Well, if you want to be 100% safe, you have to set the speed limit at zero. I am not suggesting that high speeds are good everywhere or at all times. I think 55 in Manhattan NY is often insane. But on the open road, US speeds are way too low. You can tell that simply by paying attention to the speeds that people travel. Humans naturally travel at speeds that they feel are "correct". The old (pre-politician) rule was that you set the speed limit at the speed of 85% of the people, making the 15% going faster the exception. On many roads, 85% of the people are exceeding the posted limit.

I don't have current experience with highway engineering standards, but the old Interstate design rules were to allow no G-forces at 70MPH in the turns.

One of my basic assumptions is that the driver is actually driving and paying attention. Clearly if you are applying makeup, you need to de-rate your speed by 40 or more MPH. If you are texting, you should have your drivers license revoked. If you aren't going to drive, let Google do it for you.
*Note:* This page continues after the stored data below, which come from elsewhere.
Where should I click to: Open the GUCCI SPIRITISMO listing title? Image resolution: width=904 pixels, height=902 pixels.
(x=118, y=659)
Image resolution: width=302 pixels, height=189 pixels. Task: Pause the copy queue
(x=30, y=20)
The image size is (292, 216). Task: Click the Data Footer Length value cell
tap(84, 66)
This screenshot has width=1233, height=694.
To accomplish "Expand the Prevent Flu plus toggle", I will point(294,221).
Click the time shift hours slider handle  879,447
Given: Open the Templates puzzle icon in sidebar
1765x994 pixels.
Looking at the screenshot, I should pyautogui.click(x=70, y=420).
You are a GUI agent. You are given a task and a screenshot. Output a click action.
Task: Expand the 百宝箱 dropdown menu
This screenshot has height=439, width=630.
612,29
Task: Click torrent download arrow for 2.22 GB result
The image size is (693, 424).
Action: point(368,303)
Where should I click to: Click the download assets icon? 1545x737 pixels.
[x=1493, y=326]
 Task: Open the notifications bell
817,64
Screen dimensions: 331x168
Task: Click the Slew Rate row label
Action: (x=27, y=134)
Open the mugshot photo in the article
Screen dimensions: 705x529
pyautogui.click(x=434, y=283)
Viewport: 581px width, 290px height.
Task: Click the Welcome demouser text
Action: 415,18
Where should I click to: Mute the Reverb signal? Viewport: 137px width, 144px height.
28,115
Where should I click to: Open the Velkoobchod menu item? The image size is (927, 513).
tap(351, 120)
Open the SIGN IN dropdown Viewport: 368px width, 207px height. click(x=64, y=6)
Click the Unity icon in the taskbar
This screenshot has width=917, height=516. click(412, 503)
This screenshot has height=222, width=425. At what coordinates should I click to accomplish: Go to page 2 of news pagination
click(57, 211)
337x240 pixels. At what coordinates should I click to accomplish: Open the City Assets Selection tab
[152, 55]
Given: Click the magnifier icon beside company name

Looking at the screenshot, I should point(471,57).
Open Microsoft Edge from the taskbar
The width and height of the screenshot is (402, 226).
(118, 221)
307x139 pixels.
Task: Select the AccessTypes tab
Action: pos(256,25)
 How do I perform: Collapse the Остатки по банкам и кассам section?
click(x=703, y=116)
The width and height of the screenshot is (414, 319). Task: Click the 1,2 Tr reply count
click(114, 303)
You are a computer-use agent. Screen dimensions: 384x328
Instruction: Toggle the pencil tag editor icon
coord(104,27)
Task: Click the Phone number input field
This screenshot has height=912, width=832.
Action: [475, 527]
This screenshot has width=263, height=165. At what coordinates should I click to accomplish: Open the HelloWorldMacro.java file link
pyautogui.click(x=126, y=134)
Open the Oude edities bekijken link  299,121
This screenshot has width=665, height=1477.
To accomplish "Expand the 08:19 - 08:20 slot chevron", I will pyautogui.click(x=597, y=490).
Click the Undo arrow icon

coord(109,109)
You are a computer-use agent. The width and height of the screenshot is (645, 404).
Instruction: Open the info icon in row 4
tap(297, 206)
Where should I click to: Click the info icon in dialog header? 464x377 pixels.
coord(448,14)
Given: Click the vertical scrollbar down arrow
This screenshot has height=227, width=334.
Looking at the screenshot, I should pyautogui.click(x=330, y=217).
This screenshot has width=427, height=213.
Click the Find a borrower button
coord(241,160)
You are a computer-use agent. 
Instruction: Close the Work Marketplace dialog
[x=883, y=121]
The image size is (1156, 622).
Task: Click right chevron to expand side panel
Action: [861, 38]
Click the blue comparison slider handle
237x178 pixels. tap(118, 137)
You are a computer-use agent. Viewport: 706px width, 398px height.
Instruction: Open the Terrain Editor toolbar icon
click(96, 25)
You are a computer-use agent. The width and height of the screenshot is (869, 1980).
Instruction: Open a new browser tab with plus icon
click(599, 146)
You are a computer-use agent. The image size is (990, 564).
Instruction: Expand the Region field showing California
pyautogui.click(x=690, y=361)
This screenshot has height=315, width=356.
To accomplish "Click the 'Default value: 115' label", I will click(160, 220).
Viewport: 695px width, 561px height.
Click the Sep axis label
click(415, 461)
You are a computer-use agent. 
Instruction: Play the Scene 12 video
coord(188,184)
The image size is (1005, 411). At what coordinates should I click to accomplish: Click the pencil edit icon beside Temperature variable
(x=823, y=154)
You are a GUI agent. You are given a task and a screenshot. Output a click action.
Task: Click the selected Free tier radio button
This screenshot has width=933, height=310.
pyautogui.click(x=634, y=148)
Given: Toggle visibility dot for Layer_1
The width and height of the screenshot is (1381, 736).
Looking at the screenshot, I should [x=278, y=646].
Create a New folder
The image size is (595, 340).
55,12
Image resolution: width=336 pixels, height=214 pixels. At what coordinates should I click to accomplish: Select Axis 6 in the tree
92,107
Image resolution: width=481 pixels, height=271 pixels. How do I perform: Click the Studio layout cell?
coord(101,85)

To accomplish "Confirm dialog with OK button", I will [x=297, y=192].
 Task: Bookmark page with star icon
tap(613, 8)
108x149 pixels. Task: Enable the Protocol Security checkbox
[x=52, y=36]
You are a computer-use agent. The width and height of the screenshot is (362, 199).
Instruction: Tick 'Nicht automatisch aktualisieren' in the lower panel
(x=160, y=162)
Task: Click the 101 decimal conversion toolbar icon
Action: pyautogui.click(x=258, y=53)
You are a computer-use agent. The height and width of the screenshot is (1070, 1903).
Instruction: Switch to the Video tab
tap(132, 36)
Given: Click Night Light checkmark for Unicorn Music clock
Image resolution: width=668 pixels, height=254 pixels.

Except for the very cheapest cars, modern cars are much safer than older ones, they accelerate, turn, and brake much better. If the old cars (say a 74 Chevy) was "safe" at 65, then a modern car is as safe at 85 or 90.

Part of my requirements for speed on the highway is that the TSA has ruined air travel. In the 80s, I lived in Washington DC and often would fly to NYC for a morning meeting, and fly back in time for lunch. Now it takes two hours to get through the TSA lines for each flight. So a morning business trip now takes all day. For me, trips under 5 hours of driving are driven, not flown.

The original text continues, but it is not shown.